The Congressional Budget Office projects that the program will save the government—and cost manufacturers—$7 billion over 10 years. BIO President Jim Greenwood cheered the measure for providing "incentives necessary to attract the massive investment required to speed the discovery and development of the next generation of breakthrough therapies." But Kathleen Jaeger, president of the Generic Pharmaceutical Association, complained that the bill "locks down indefinite brand product monopolies at a deep cost to patients and taxpayers." Timely access to biopharmaceuticals, claims Jaeger, could have produced 10 year savings well over $50 billion.

All manufacturers, however, stand to benefit from clearer policies on developing and regulating biosimilars and "biobetters." The FDA now has to issue guidance on what analytical assays and clinical studies will be needed to document FOB safety, purity and potency, and what criteria could support product interchangeability, a critical issue for marketing and reimbursement. Sponsors will pay the FDA user fees, there's a process for innovators to challenge patent infringement, and Medicare Part B will pay for biosimilars at average sales price plus 6%—an amount considered high enough to encourage physicians to administer less costly FOBs.
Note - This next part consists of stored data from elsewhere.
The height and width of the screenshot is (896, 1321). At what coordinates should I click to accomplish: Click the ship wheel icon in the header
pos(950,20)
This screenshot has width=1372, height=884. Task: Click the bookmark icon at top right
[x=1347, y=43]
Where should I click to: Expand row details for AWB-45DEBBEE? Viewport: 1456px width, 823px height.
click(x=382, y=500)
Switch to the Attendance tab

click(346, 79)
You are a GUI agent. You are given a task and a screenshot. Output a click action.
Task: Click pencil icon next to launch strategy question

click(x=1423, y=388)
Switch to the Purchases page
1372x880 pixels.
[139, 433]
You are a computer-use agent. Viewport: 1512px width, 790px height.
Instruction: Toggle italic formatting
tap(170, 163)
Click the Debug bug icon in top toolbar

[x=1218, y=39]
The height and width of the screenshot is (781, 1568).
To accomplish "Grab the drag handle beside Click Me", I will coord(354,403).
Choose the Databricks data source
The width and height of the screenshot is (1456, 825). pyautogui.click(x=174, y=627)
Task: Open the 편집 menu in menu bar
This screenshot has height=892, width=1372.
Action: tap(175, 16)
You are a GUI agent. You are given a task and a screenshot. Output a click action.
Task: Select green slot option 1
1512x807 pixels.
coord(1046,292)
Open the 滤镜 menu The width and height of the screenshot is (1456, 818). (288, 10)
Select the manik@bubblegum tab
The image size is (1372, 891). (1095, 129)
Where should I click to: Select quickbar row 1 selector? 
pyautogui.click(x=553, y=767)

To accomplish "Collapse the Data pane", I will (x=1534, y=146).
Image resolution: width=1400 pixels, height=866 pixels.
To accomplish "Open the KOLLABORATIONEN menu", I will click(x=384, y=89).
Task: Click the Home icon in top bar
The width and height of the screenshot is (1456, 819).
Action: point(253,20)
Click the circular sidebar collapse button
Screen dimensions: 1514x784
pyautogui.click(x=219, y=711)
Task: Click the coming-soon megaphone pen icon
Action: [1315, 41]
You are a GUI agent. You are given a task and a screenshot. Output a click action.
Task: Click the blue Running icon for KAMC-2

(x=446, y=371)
BIO also championed a relatively minor provision in the legislation that provides tax credits to small biotech companies (less than 250 employees) to cover a portion of R&D expenditures. The bill establishes a two-year program that offers a total of $1 billion in tax credits to cover expenses related to research on certain critical therapies.

Another plus for the industry is language clarifying that comparative effectiveness research resulting from an expanded national program will not be used to determine coverage or reimbursement decisions by Medicare and other government health programs. The new nonprofit, nongovernment Patient-Centered Outcomes Research Institute will set priorities and support comparative studies with a $150 million annual budget as of 2012. All research will recognize differences in patient populations and will be made public.

More troubling for manufacturers are new sunshine provisions that require broad, national disclosure of payments and reimbursement from pharmaceutical marketers to physicians. The industry also is concerned about a new Independent Medicare Advisory Board, formed to identify ways to slow the growth in Medicare spending. That could affect Medicare drug coverage, but the board won't be up and running until 2014, providing time for Congress to make it more accountable.

Policymakers may not do that, though, as they are anxious to gain any and all savings for the healthcare system. The new law does little to bend the cost curve on national healthcare spending. Instead, it pays for the program through cuts in Medicare provider fees, which could be rescinded, and by imposing additional taxes on high-income consumers and healthcare companies. Tax hikes, though, do little to curb overall healthcare spending, and may boost outlays even more.